Adoption can be a beautiful gift for children in need and parents wishing to grow their families. In many ways, it’s the ultimate expression of love, and it takes various forms. Arrangements vary from stepparents who make their relationships more formal to couples who help a needy youth from another part of the world.
However, it isn’t a step you should make lightly — you must examine your motivations and carefully evaluate your circumstances. Here are five things you should know before pursuing adoption.
1. The Birth Parent’s Wishes
Depending on your circumstances, you may know your adopted child’s birth parents. The spike in deaths of despair and incarceration for drug offenses has led to an increase in grandparents raising their grandchildren, for example. If one of your younger family members gets pregnant before they’re ready or able to care for a child, it isn’t unusual for older family members to step in and help. Sometimes, these arrangements end in formal adoption.

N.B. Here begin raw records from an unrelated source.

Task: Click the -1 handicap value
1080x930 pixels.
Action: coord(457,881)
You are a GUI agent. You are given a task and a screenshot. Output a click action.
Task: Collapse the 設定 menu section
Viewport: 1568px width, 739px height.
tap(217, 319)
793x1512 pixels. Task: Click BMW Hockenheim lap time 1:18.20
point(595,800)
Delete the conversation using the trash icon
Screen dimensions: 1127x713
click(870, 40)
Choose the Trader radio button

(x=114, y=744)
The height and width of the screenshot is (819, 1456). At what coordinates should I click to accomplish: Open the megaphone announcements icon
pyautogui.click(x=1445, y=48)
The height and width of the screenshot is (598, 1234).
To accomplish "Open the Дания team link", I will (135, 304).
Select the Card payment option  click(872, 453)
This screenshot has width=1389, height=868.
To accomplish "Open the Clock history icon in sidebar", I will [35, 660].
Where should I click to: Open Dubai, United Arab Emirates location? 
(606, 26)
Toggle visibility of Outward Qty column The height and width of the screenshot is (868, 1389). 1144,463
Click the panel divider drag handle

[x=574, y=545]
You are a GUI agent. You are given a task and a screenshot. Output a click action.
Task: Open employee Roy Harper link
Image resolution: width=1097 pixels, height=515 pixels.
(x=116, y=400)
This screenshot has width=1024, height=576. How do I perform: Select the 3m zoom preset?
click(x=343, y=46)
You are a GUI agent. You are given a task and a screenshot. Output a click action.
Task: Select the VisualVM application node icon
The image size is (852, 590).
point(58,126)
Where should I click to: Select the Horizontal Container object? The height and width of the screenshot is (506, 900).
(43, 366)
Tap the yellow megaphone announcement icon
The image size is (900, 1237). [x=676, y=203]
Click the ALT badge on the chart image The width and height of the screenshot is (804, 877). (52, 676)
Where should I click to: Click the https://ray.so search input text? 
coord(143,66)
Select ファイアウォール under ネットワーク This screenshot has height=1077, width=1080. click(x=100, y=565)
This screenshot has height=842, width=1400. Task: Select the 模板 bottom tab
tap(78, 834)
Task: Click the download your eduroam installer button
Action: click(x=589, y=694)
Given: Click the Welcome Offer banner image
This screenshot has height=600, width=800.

Other times, the birth mother might have a list of qualifications she seeks in an adoptive family. For example, she may want her child raised in a particular religious faith or by those who embrace a specific political ideology. They may have strong preferences regarding discipline styles and the cultural and extracurricular activities their child’s family espouses.
If you don’t want to consider outside influences on raising your child, you might wish to go with a closed adoption where officials physically seal the file. In these instances, you’ll have no contact with the birth parent. Nor will your child — at least not until they turn 18. In the past, some children in these arrangements didn’t even know they were adopted. Social workers placed the adoptive parents’ names on a waiting list and notified them when an infant became available.
2. The Types of Adoption (and Costs)
You can choose between public and private adoption. Each route to forming your family has unique advantages and disadvantages.
Public adoptions refer to those that take place within the foster care system. This route allows you to ease into the idea of sharing your house and home before you formalize the arrangement. Another advantage is that this route lets you take in an older child, handy if you want to skip the diaper phase.
However, public adoptions carry the risk of heartache. Children in the foster care system sometimes return to their biological parents. You must brace yourself for letting go. That said, occasionally, the courts will terminate the birth parent’s rights for various reasons. When this occurs — or the birth parent gives permission — you’re free to proceed.
Private adoptions generally involve infants surrendered by parents who were unable to care for them. You might prefer this route if infertility makes it challenging for you to carry a baby to term, but you crave the newborn experience.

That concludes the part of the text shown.